NEW YORK (Reuters) - A U.S. judge on Wednesday briefly delayed the upcoming trial of a son in law of Osama bin Laden on terrorism-related charges so his lawyers could submit written questions to accused September 11 mastermind Khalid Sheikh Mohammed.
U.S. District Judge Lewis Kaplan in Manhattan postponed jury selection from February 24 to March 3 after agreeing to a deal between the U.S. government and lawyers for Suleiman Abu Ghaith to allow the submission of hundreds of questions to Mohammed. Mohammed is being held at the U.S. military prison at Guantanamo Bay, Cuba.
That delay was much shorter than the 45 days sought by lawyers for Abu Ghaith, 48, who want to question Mohammed to determine if he would be a suitable witness.
Before the agreement with prosecutors, Abu Ghaith’s lawyers had sought to interview Mohammed in person, a request Kaplan suggested he wouldn’t have granted.
“I am deeply skeptical that there is any right of access to Khalid Sheikh Mohammed on the motion the defense made,” he said at a court hearing on Wednesday.
Abu Ghaith, a Kuwaiti and former al Qaeda spokesman and one of the highest-profile individuals to face charges, is accused of conspiring to kill Americans, providing material support and resources to terrorists and conspiring to provide such support.
His lawyers have said Mohammed, who faces a U.S. military trial at Guantanamo, is “likely to be the most important witness” in Abu Ghaith’s case.
Wednesday’s agreement calls for questions and documents to be submitted to Mohammed to be subject to U.S. government review but not disclosed to prosecutors handling the case.

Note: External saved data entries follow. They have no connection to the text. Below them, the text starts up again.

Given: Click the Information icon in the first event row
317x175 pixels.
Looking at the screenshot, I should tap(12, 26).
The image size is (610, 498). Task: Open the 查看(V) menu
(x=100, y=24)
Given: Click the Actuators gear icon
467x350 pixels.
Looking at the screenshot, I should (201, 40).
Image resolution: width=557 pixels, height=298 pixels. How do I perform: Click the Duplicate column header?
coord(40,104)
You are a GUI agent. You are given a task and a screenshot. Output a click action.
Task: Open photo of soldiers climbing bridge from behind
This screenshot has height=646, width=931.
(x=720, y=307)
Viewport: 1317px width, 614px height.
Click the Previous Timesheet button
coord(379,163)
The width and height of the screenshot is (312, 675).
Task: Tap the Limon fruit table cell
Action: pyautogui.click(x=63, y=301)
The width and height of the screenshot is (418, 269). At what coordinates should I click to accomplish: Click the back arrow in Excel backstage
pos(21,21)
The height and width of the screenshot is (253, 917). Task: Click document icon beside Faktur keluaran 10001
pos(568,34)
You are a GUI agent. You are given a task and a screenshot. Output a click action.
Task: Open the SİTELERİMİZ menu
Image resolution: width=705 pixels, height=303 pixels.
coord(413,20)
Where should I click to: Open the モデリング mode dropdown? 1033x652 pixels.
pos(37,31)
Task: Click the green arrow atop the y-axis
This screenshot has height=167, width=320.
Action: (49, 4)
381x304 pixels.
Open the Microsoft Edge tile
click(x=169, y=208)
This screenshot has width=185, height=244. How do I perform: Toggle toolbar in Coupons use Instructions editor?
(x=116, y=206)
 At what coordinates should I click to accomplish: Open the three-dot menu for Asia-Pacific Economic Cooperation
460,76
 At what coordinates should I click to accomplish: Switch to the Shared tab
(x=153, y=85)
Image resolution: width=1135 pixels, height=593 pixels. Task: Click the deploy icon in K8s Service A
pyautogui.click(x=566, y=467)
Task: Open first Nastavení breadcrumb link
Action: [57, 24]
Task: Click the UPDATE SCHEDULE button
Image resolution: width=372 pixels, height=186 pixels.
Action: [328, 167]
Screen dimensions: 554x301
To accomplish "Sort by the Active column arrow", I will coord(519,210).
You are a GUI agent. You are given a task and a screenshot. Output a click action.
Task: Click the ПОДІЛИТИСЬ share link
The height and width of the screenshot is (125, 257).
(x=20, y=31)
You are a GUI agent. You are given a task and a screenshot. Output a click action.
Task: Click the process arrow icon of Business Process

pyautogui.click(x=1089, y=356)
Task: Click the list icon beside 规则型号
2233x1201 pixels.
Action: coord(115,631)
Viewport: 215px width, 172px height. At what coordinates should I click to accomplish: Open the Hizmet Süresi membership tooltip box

Mohammed’s written responses would likewise be subject to U.S. government review to ensure they do not reveal information about his detention conditions prior to his arrival at Guantanamo or about the base’s security procedures.
The questions may also not delve into military, intelligence or law enforcement operations by any nation or agency, Kaplan’s order said.
Prosecutors announced the indictment of Abu Gaith in March after he was detained in Jordan and brought to the United States.
The case is U.S. v. Abu Ghayth, U.S. District Court, Southern District of New York, No. 98-cr-01023.